Assessing vaccination coverage quality in Jamaica during COVID-19 using vcqiR: insights from the 2022 MICS

Anya Cushnie , Dale A. Rhoda Caitlin B. Clary , Jennifer Brustrom Mary Kay Trimner , Federica Bertacchini Paola Ojeda , Martha Velandia-González

Objective. This analysis aimed to identify the underlying causes of gaps in routine immunization coverage observed during the COVID-19 pandemic recovery phase by applying the open-source Vaccination Coverage Quality Indicators package in R (vcqiR), addressing limitations in Multiple Indicator Cluster Surveys (MICS) that often omit quality metrics based on detailed vaccination date analysis. 

Methods.
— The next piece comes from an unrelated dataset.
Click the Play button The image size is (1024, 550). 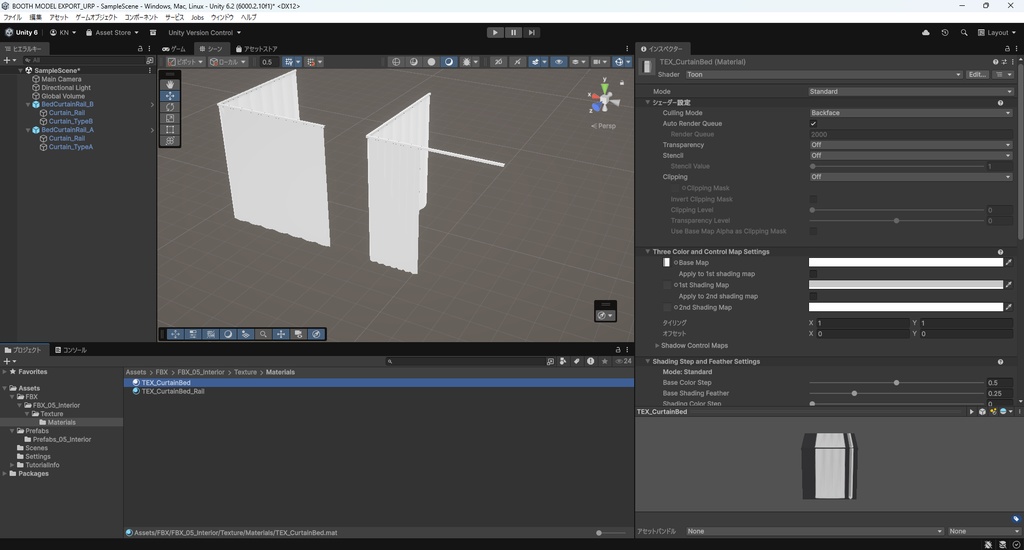tap(495, 32)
This secondary analysis examined vaccination doses and dates from the Jamaica 2022 MICS (MICS4), for 570 children ages 12–23 months and 24–35 months. Specific indicators included coverage, timeliness, dropouts, and missed opportunities for simultaneous vaccinations (MOSVs). 
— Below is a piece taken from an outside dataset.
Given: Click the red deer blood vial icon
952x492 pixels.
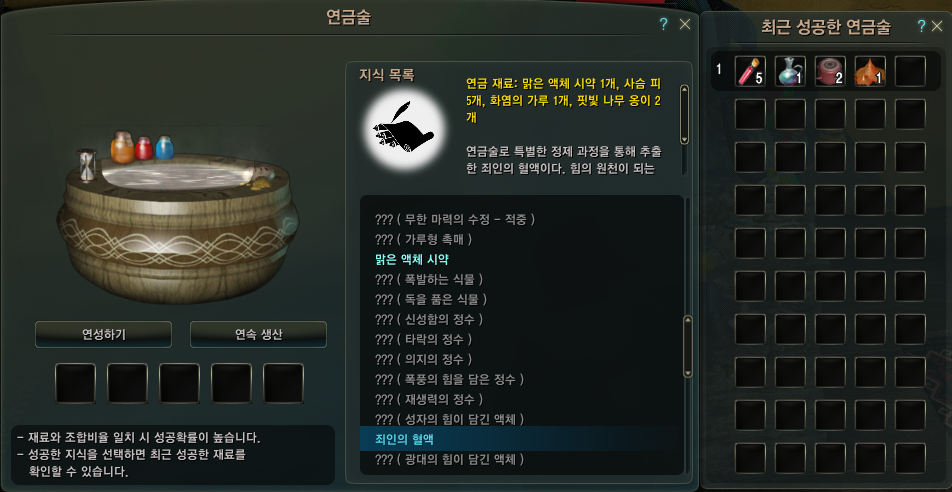Looking at the screenshot, I should click(750, 71).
Results. Vaccination coverage for first-year-of-life (1YL) doses exceeded 83% for both age cohorts. Coverage for MMR1 showed substantial catch-up from 12–23 months to 24–35 months, achieving the 95% target. However, MMR2 coverage lagged substantially (37.2% for 12–23 months and 61.9% for 24–35 months), indicating significant attrition in the second year of life. In the 12–23 month cohort, crude coverage of Penta3 was 89%, but only 70% had three valid doses. Most 1YL doses were administered in a timely manner (within 28 days), but premature administration was observed. MOSVs were negligible for 1YL doses but were frequent and mostly uncorrected for 18-month boosters, especially MMR2. 
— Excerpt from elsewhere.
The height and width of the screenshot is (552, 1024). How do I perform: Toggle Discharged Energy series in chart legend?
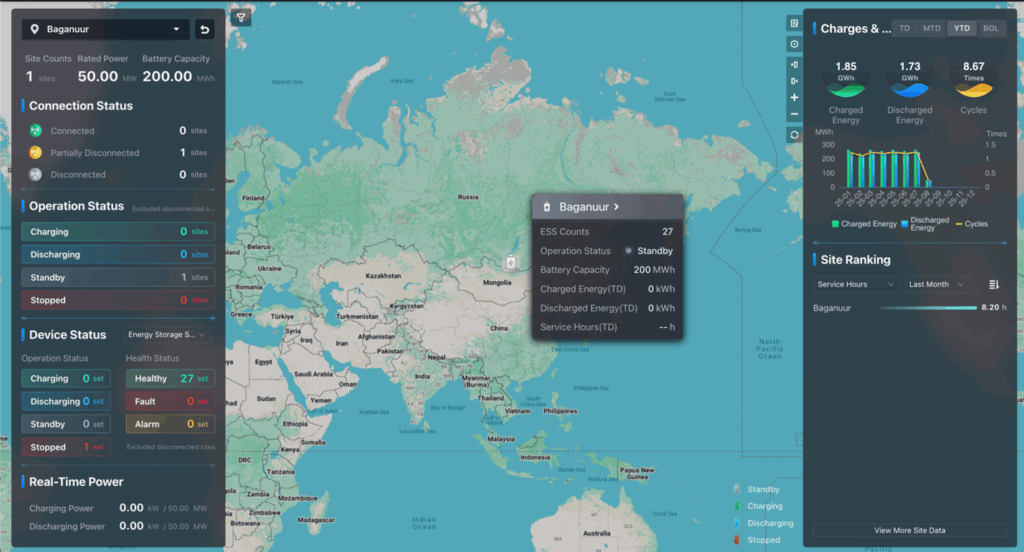(x=925, y=223)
Conclusions.The findings complement the MICS4 report and confirm robust early infant immunization delivery but identify programmatic gaps in second year-of-life retention plus the need to strengthen adherence to minimum age interval rules. These results provide detailed evidence necessary to inform targeted interventions and guide the design of future coverage surveys.